*** Source material ***

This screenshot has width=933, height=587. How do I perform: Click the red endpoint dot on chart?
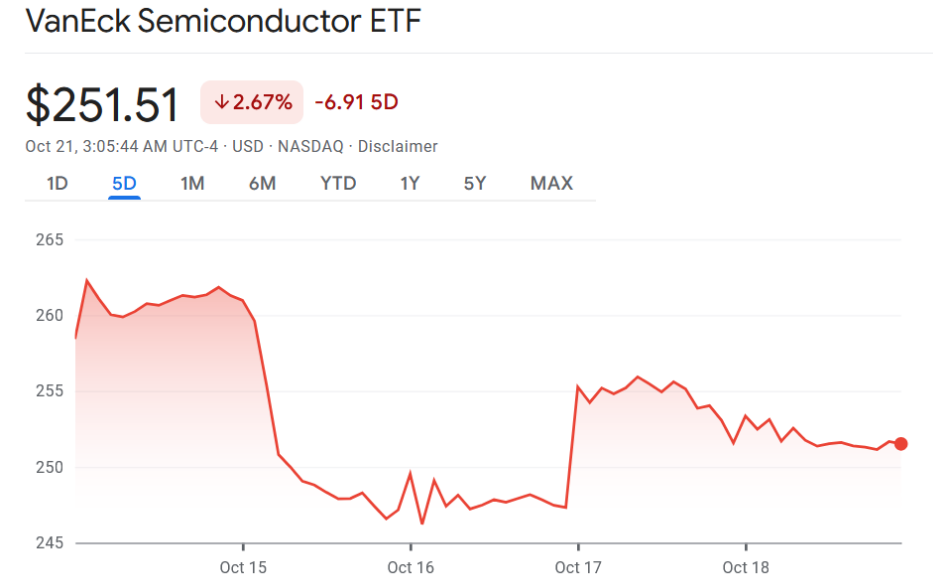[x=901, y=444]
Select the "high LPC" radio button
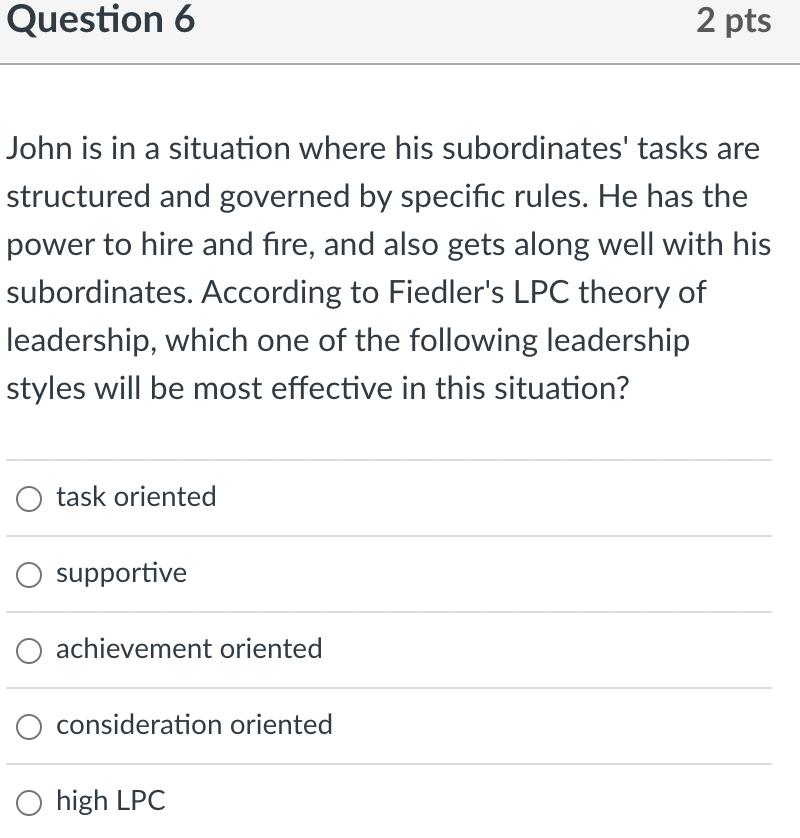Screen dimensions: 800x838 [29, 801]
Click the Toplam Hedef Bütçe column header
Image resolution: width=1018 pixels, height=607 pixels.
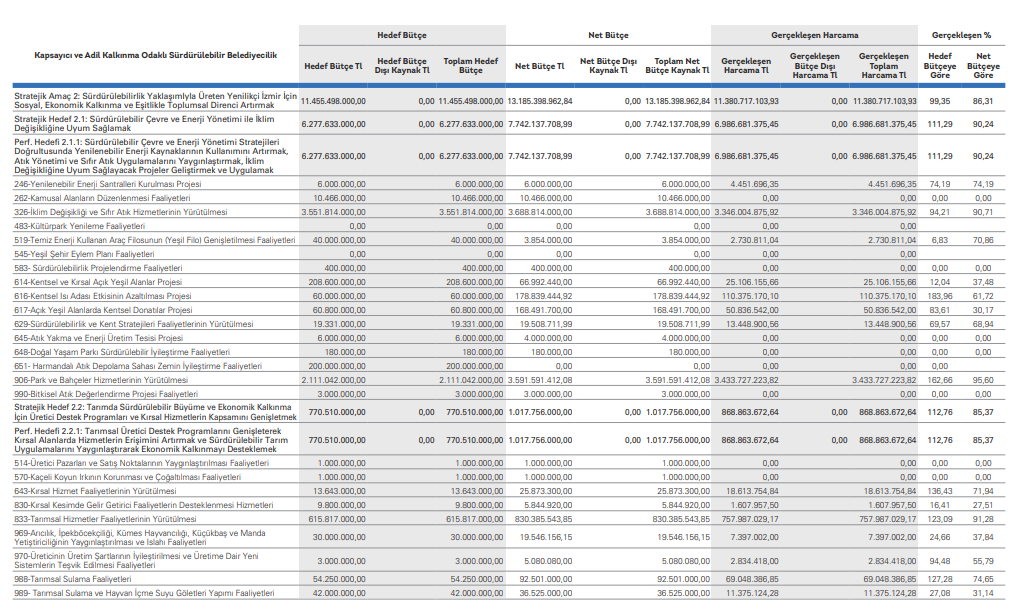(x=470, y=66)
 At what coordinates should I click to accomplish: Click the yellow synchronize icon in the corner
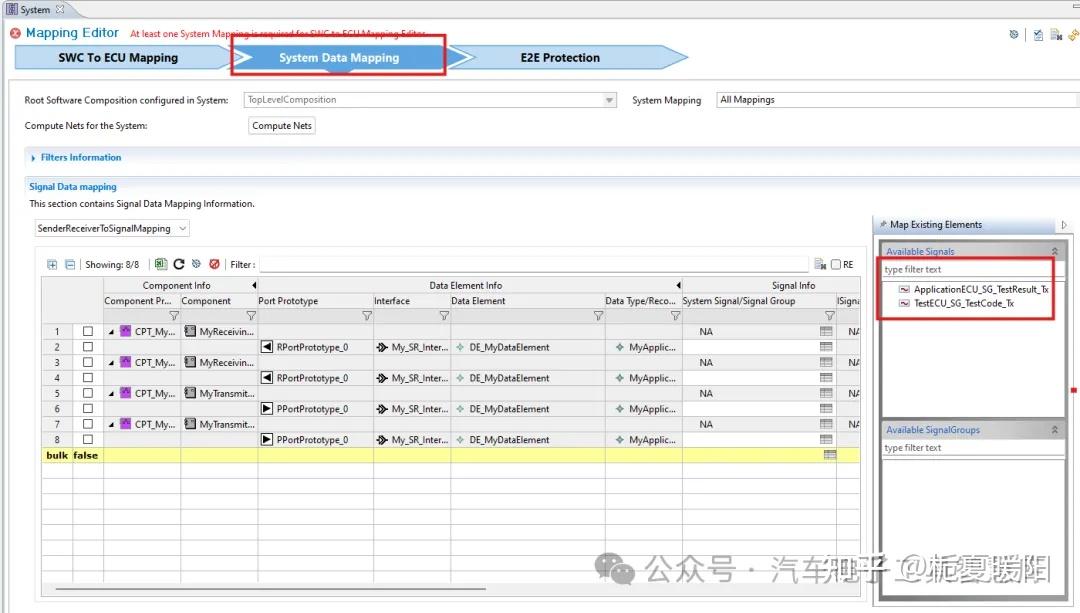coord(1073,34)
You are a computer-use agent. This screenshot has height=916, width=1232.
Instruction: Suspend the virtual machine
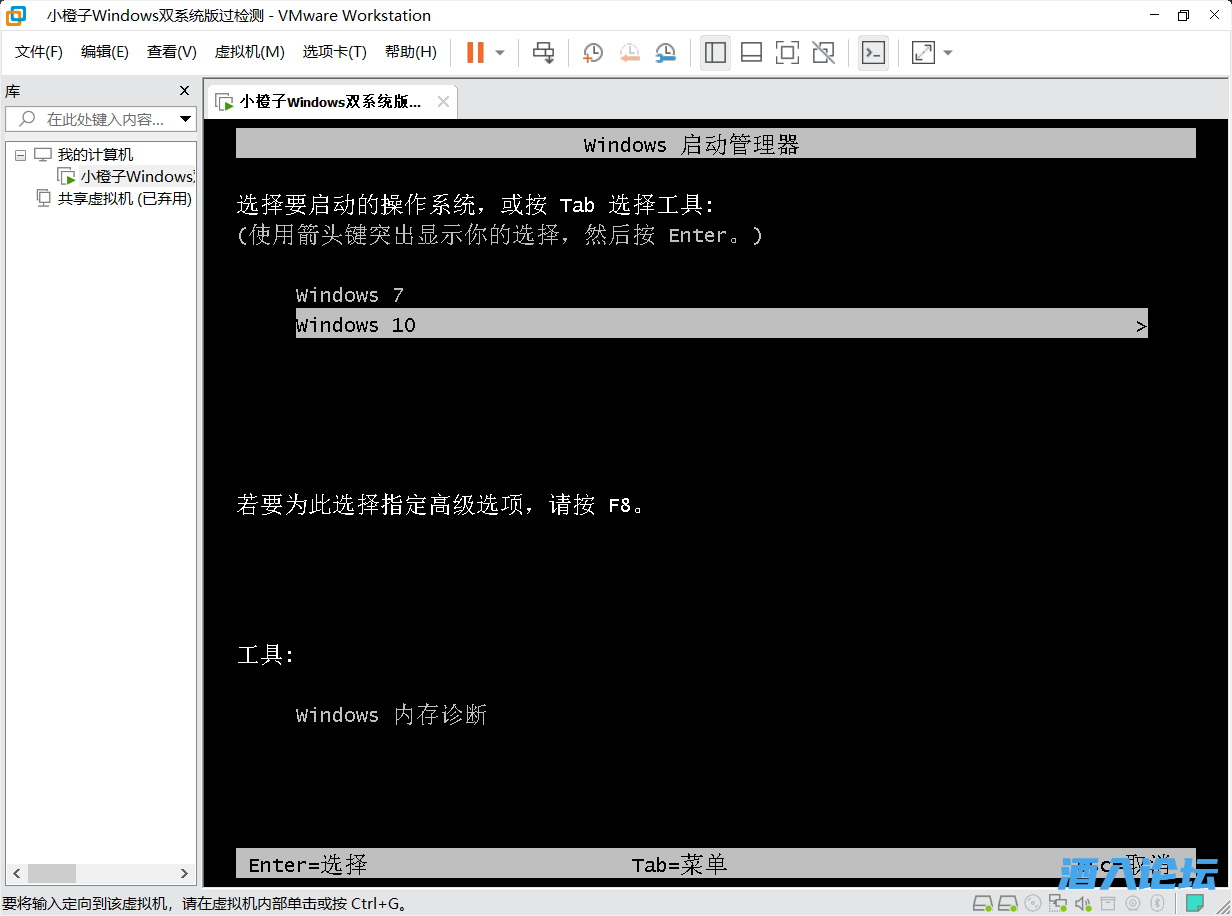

*** End of Source material ***

The task: Repeat each record as given. No picture belongs in the copy.

The answer:
This screenshot has width=933, height=587. How do I perform: Click the red endpoint dot on chart?
[x=901, y=444]
Select the "high LPC" radio button
Screen dimensions: 800x838 [29, 801]
Click the Toplam Hedef Bütçe column header
Image resolution: width=1018 pixels, height=607 pixels.
(x=470, y=66)
 At what coordinates should I click to accomplish: Click the yellow synchronize icon in the corner
coord(1073,34)
You are a computer-use agent. This screenshot has height=916, width=1232.
Instruction: Suspend the virtual machine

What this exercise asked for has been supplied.